Bupati pedalaman misalnya, pagi-pagi tokoh masyarakat sudah antri di rumah.
Mereka butuh uang. Demikian juga kalau berangkat, bupati di pedalaman bukan
beli tiket tetapi timbang berat badan. Ini kan mempersulit mereka,” ujar Tommy
Mano dalam penyampaiannya di Raker Bupati se-Papua, Kamis (14/3) kemarin.
Ia
sangat menyayangkan aturan dan prinsip pemeriksaan BPK, yang harus diberlakukan
juga di Papua seperti bukti lengkap, ada kuitansi dan foto saat memberikan
dana. “Apakah mau kasih Rp100-200 ribu harus foto dan tandatangan kuitansi? Ini
kan namanya pelecehan. Tetapi kita berusaha perbaiki dalam segi pengawasan
kepada masyarakat,” ujar BTM, sapaan akrab Wali Kota.
Dengan
perbaiki sistem pengawasan ini, ia berharap Papua dari yang biasa dikenall
Wajar Dengan Pengecualian (WDP) menjadi Wajar Tanpa Pengecualian (WTP).
Dari
Kota Jayapura sendiri, yang diusulkan dalam Raker, kalau boleh, katanya yang
pertama Jembatan Hamadi Holtekamp rampung karena ini berada pada kawasan
strategis nasional juga etalasenya kawasan pasifik. Ini yang perlu
diperjuangkan.
“Wajah
Papua ada di sini karena ini ibu kota provinsi Papua. Dari mana saja tamu
datang, wajah harus baik sebagai ibu kota. Tetapi ini sering dilupakan oleh
para gubernur. Sehingga ketika banjir, tidak ada yang dilakukan. Hanya kota
sendiri yang berusaha. Ada dana khusus untuk wilayah kota, itu yang kita
harapkan,” lanjutnya.
Pada
wartawan usai Raker Kamis malam, ia juga mengemukakan keprihatinannya melihat
ada Bupati-bupati yang terlambat dalam pembahasan APBD karena hambatan dari
pihak legislatif sendiri. Maka dari itu, ia mengajak para pimpinan daerah harus
satu kata dengan anggota DPRD, karena kalau dewan kurang mendukung Bupati maka
APBD terlambat.
“Ini
kan mempengaruhi kita untuk ke provinsi dan ke pusat sehingga dana dipotong.

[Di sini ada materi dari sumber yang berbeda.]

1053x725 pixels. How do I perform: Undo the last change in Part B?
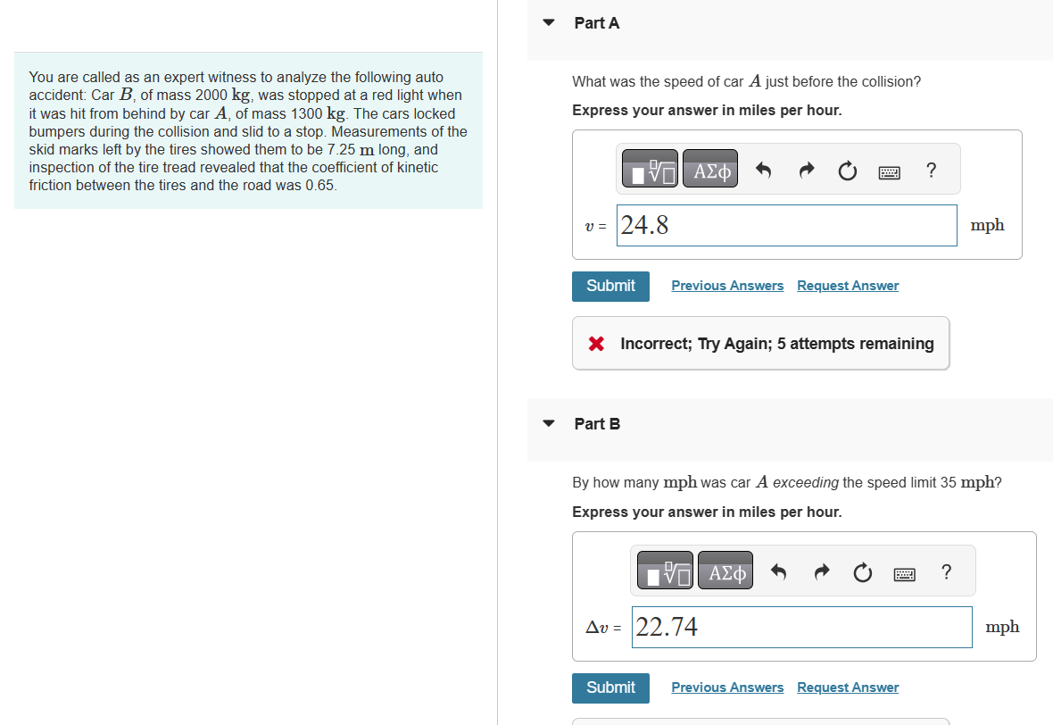[780, 571]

Dengan demikian kita harus seirama karena DPRD dipilih oleh rakyat, kepala
daerah juga dipilih oleh rakyat sehingga harus sama-sama mendukung proses
pembahasan RAPBD menjadi APBD,” tukasnya.
Ia
berharap harus ada sinergi. Karena yang terjadi ketika ada yang menahan
mempengaruhi sampai pelaksanaan pembangunan kepada rakyat. “Yang seharusnya
program berjalan, jadi tertahan 3 bulan. Ini kan menyalahi aturan dalam
anggaran,” tandasnya. [ida/Papuapos]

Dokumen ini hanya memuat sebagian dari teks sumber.